* **THE DATA**
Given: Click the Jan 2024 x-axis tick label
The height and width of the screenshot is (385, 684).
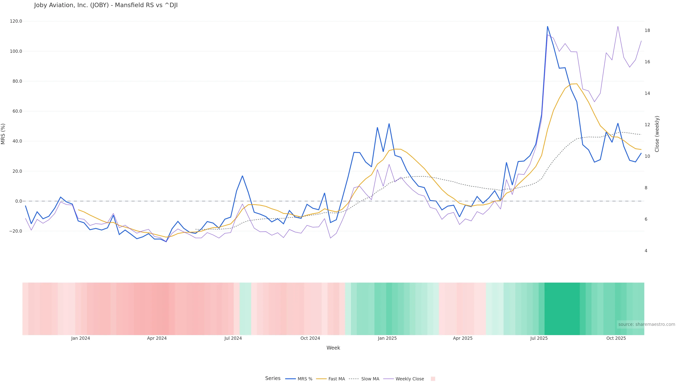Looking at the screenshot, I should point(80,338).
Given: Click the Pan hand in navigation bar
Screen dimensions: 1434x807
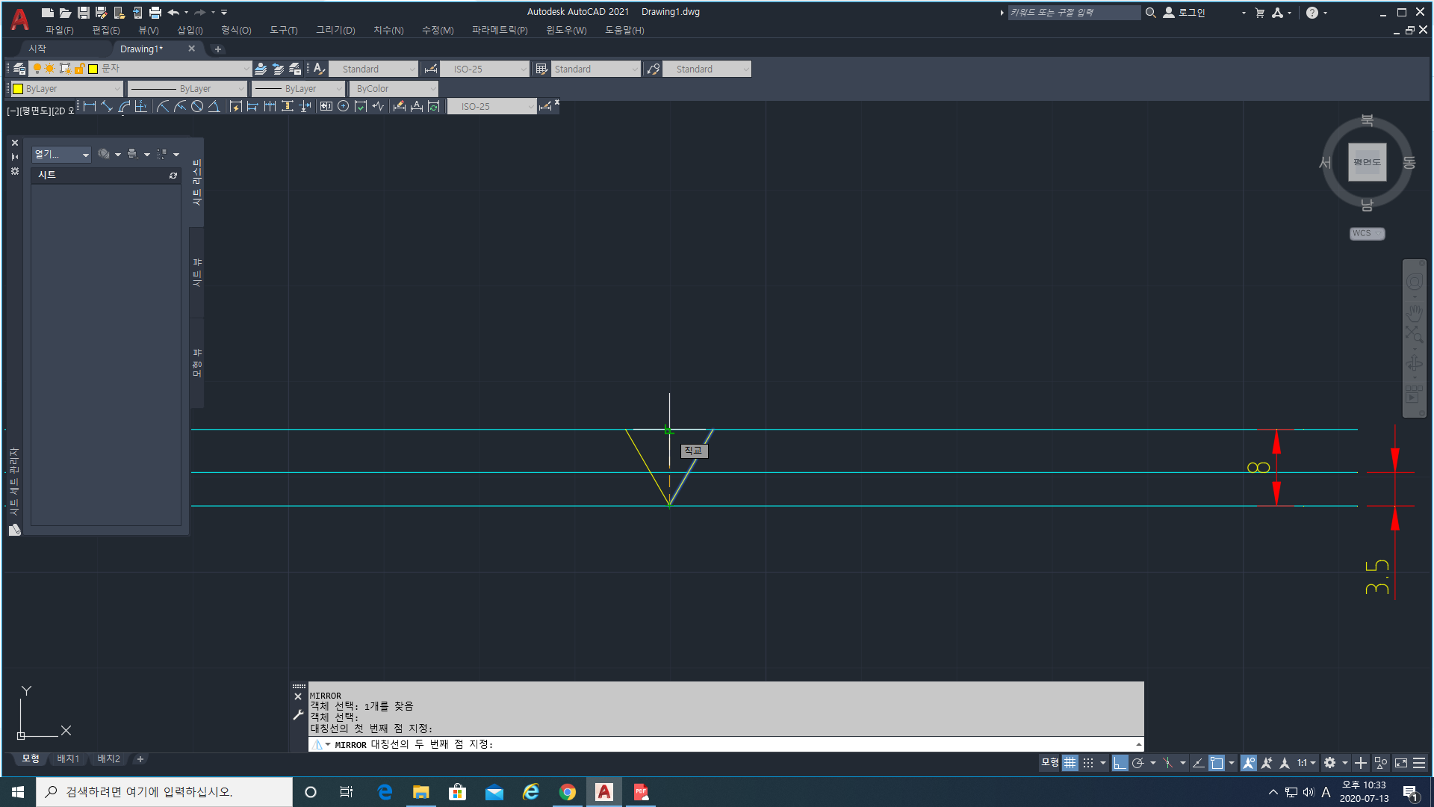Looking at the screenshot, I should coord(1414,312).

* **WHAT YOU NEED TO DO**
All the lines above should be reproduced exactly, and none of the pictures.

* **THE COMPLETED TASK**
Given: Click the Jan 2024 x-axis tick label
The height and width of the screenshot is (385, 684).
Looking at the screenshot, I should point(80,338).
Given: Click the Pan hand in navigation bar
Screen dimensions: 1434x807
Looking at the screenshot, I should coord(1414,312).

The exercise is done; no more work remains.